Opinion No.

The Honorable Barbara King State Representative 106 Tulip Circle Helena, AR 72342-1620

Dear Representative King:

I am writing in response to your request for my opinion on the following question concerning the ordinance that is required under A.C.A. §14-40-1201 with respect to the consolidation of municipalities:

1. When the city council passes the ordinance as required by 14-40-1201, can the mayor veto the ordinance?

RESPONSE

It is my opinion that the answer to this question is in all likelihood "no."

The ordinance in question is enacted by the city council upon the city clerk's presentation of a consolidation petition that has been determined sufficient. Section 14-40-1201 provides in relevant part:

(ii) If the city clerk or town recorder of the respective municipalities decides the petitions are sufficient, he or she each shall notify the petitioners in writing and shall present the petitions to the city or town council of the larger municipal corporation.

(b)(1)(A) When the petition is presented to the council, the council shall pass an ordinance in favor of the annexation and approving and ratifying the petition.

(B) If the council fails to pass the ordinance required under subdivision (b)(1)(A) of this section, then any interested party may apply for a writ of mandamus to require the performance of the requirement.

A.C.A. § 14-40-1201(a)(3)(B) and (b)(1) (Supp. 2003).

The above language in subsection (b) reflects the codification ofAct 1171 of 2003. The statute formerly provided that "it shall be lawful for the council to pass an ordinance" favoring the annexation and approving the petition. See A.C.A. § 14-40-1201(b)(1) (Repl. 1998) (emphasis added). My predecessor in office interpreted this language to mean that the council's action in passing the ordinance was not ministerial and that it had the discretion to refuse to pass the measure if it did not favor the annexation. Op. Att'y Gen. 2002-139. It appears that the legislature has removed this discretion. The principle that the term "shall" indicates mandatory, rather than discretionary, compliance is well established in Arkansas law. See, e.g., Brewer v. Fergus,348 Ark. 577, 79 S.W.3d 831 (2002). This, coupled with the characterization of the ordinance as a "requirement" (subsection (b)(1)(B), supra), indicates that the city council no longer exercises discretion in passing the ordinance.

This leads me to conclude that the ordinance in all likelihood is not encompassed within the mayor's general veto power. The veto power is set forth in A.C.A. § 14-43-504(e)(1) (Repl. 1998). This Code section gives the mayor of a city of the first class the right to veto "any ordinance, resolution, or order adopted or made by the council, or any part thereof, which in his judgment is contrary to the public interest." In my opinion, this broad grant of authority cannot be reconciled with A.C.A. §14-40-1201's "requirement" that the ordinance favoring annexation and approving the petition be passed when the council is presented with the petition. The interjection of the mayor's "judgment" in exercising the veto power (§ 14-43-504 (e)(1), supra) is particularly antithetical to this mandate under § 14-40-1201.

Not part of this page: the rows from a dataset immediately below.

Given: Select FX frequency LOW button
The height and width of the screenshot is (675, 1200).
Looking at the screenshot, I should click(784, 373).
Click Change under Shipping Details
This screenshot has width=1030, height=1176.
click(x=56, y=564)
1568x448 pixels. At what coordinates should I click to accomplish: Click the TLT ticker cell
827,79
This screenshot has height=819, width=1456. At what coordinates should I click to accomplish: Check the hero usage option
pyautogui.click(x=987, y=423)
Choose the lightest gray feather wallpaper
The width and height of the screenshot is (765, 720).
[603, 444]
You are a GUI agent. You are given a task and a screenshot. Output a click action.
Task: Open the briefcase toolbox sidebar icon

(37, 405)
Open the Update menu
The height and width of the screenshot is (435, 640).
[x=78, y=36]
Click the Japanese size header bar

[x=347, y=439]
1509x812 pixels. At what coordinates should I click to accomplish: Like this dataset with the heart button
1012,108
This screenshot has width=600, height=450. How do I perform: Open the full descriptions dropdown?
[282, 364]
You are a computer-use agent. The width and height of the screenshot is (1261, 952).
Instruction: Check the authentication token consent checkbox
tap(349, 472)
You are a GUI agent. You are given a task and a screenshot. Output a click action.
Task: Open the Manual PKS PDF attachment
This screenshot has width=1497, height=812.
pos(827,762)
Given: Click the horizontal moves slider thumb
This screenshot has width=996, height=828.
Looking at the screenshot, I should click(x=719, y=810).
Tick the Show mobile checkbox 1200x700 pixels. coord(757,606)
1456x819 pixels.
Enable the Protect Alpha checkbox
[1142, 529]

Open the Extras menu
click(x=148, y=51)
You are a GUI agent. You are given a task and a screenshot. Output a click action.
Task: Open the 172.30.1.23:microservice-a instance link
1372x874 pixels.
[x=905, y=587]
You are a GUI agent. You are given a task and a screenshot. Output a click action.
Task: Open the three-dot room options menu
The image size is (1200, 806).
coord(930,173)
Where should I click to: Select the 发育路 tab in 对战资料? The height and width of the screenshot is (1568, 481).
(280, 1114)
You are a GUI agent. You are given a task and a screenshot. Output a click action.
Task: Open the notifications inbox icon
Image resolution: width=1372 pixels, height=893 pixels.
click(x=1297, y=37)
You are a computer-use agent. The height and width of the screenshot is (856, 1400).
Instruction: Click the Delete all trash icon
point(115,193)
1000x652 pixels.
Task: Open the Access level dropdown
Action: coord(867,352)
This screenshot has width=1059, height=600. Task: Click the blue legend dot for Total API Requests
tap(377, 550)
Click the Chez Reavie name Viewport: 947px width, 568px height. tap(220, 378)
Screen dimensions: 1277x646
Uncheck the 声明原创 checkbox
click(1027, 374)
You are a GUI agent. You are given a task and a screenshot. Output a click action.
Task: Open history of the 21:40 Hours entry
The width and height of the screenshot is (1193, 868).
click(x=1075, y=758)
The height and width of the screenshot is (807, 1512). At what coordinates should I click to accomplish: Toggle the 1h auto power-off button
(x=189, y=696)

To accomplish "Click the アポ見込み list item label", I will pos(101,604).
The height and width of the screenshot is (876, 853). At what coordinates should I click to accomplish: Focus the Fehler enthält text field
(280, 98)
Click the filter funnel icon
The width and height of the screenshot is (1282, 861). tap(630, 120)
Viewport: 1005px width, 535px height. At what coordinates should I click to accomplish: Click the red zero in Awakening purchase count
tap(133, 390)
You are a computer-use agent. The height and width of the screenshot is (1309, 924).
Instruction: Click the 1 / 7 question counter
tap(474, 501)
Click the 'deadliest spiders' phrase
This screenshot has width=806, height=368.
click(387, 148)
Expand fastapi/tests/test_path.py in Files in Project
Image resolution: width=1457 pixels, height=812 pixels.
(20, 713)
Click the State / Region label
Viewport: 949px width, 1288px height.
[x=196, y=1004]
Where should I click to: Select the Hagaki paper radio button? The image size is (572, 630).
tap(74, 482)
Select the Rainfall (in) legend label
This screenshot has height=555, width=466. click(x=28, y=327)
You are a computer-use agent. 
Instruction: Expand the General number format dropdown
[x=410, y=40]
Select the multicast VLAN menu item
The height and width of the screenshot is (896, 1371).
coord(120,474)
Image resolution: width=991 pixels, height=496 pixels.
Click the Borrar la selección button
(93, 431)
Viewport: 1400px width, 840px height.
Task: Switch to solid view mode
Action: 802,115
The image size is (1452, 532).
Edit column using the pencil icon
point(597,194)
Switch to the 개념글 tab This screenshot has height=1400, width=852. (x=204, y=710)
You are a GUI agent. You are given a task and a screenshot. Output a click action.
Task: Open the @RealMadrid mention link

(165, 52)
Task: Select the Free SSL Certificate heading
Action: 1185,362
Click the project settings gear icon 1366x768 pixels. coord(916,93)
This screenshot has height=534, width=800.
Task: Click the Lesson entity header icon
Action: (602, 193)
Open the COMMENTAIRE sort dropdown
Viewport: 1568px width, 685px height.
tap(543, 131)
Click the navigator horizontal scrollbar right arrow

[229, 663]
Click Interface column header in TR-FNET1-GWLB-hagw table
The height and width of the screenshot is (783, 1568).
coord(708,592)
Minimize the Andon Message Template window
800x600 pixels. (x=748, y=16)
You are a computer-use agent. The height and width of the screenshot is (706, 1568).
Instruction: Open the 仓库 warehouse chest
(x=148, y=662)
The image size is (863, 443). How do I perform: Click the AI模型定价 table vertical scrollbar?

The case of Steward v. Rust, 221 Ark. 286, 252 S.W.2d 816 (1952), one of the few instances in which the Arkansas Supreme Court was called upon to consider the mayor's veto power, lends support to this conclusion. InSteward, the court upheld the mayor's veto of a city council resolution appointing a member of the city's Board of Public Affairs. It was argued that to allow the veto "would be to destroy the whole intent of the Act [Act 67 of 1885, which created the Board] because it would give the Mayor a voice in selecting the members of the Board." 221 Ark. at 289. The court had no problem rejecting this argument because the mayor's veto power was contained in that same act. The court consequently saw no reason why the veto was not intended to apply in connection with Board appointments. Id. This was within the legislature's prerogative, the court noted, although it was also observed that the "the Act does give some degree of independence to the Council because it is given the right to override the Mayor's veto by a two-thirds vote." Id.

Unlike in Steward, there are discernable reasons why the mayor's veto is not intended to apply to the particular ordinance at hand. First, the veto power is not contained in the same legislation that requires the ordinance involving consolidation. Additionally, it is clear as noted above that the ordinance under A.C.A. § 14-40-1201 is now mandatory. The statutory scheme leaves no room for giving the mayor a voice in passing this ordinance. The legislature could not reasonably have intended on the one hand to require the ordinance, while also subjecting it to the mayor's "judgment" in exercising his veto (A.C.A. § 14-43-504(e)(1),supra).

In conclusion, therefore, it is my opinion that the mayor's general power to veto a city council ordinance does not apply with regard, specifically, to the ordinance required under A.C.A. § 14-40-1201.

Assistant Attorney General Elisabeth A. Walker prepared the foregoing opinion, which I hereby approve.